Anomaly by KA Emmons
I recently picked up a copy of Anomaly by indie author KA Emmons. It is the prequel to her YA urban fantasy series The Blood Race trilogy. Kate Emmons is currently giving away the prequel for free here.
You may recognize her last name from another book I recently reviewed called 100 Days of Sunlight. That one is written by her sister, Abbie. I came across both authors on YouTube when I was looking for writing tips to help my own writer’s journey. Both are extremely talented storytellers—I feel confident in saying I will read anything they publish.
Quick callout: if you’re like me and you’re always looking for creative inspiration, check out their new podcast, The Kate and Abbie Show. I recently started listening and have gotten a lot of value from it!

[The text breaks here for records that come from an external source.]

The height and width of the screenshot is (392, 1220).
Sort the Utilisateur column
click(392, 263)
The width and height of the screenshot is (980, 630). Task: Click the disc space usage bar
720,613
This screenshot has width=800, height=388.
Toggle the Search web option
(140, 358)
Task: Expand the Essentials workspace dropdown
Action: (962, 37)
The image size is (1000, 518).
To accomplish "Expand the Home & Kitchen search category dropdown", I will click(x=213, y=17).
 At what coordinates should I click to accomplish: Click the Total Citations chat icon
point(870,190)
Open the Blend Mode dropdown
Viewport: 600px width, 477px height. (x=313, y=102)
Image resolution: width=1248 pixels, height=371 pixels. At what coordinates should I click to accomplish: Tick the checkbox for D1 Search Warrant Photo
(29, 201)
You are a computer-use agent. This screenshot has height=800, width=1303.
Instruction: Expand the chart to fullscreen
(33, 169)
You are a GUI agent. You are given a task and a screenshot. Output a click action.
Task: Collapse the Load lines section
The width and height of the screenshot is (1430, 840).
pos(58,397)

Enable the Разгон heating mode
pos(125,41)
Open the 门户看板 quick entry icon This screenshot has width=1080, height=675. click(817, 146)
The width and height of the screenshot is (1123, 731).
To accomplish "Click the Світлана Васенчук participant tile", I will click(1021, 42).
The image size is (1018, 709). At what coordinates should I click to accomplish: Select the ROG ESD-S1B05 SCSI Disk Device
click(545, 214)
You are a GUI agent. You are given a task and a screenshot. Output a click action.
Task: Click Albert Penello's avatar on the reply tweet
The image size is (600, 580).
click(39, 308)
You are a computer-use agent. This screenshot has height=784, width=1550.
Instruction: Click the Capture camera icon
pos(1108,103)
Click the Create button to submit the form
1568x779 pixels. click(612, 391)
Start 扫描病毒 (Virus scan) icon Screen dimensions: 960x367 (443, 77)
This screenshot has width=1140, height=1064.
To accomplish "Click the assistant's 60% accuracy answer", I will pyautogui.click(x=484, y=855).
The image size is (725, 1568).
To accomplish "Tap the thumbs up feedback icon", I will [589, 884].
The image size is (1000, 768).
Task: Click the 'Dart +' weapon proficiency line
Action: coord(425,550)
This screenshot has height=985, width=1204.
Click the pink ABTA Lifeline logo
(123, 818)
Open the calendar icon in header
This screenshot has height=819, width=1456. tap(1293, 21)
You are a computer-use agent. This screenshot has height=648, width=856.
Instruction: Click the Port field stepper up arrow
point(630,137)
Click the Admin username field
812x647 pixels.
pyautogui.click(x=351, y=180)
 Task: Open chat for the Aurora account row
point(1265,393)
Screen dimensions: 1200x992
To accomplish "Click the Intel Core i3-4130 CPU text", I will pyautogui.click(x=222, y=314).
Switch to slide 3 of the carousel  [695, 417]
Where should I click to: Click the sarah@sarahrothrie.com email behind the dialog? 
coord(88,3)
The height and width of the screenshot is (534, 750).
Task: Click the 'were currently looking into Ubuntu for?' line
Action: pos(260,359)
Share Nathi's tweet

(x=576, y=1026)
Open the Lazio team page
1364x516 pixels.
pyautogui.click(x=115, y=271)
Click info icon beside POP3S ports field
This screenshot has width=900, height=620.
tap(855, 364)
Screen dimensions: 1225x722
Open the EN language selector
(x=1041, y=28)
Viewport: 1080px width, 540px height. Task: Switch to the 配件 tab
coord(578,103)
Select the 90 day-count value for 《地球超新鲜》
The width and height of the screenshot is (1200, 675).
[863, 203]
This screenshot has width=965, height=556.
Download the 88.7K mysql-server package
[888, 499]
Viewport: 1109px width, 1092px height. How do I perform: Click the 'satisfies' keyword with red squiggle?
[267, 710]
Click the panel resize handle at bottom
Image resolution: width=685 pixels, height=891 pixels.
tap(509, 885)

All right. Now let’s dig into Anomaly.
Anomaly by KA Emmons summary
The prequel follows 14-year-old misfit Ion Jacobs as he struggles with life at his latest foster home with the Reeves family. Ion, whose past remains a mystery ever since his parents’ tragic deaths when he was little, has been shipped off from foster home to foster home his entire life.
In the Reeves household, Ion gets along with Ava, the mother, and her daughter, Rachel, but each day is a vicious, fragile dance to avoid Mr. Reeves and the son, Michael, who happens to be Ion’s age. Consequently, it is this cruelty at home and at school—manifesting as bullying and abuse—that creates enormous stress for young Ion, stress that unleashes itself as unbridled power. Spoilers ahead.
The story opens with some faceless entity asking Ion a series of questions. Certainly, in reading the scene, it felt like I was stuck with Ion in one of those sterile interview rooms as they examined him like a lab rat. He is frustrated with not being able to recall certain bits of information, and then the story takes us back in time to his most recent experiences at the Reeves house.
Due to conflicts with Mr. Reeves and Michael, we learn Ion has the ability to do all sorts of things. For example, he can heal severe wounds—for himself and others. He can also move things with his mind and exhibits superhuman strength.
Following a fight with Michael, Ion meets a mysterious old man. The man acts as a sage by helping Ion control his power. Seems like the old man plays a major role in The Blood Race trilogy.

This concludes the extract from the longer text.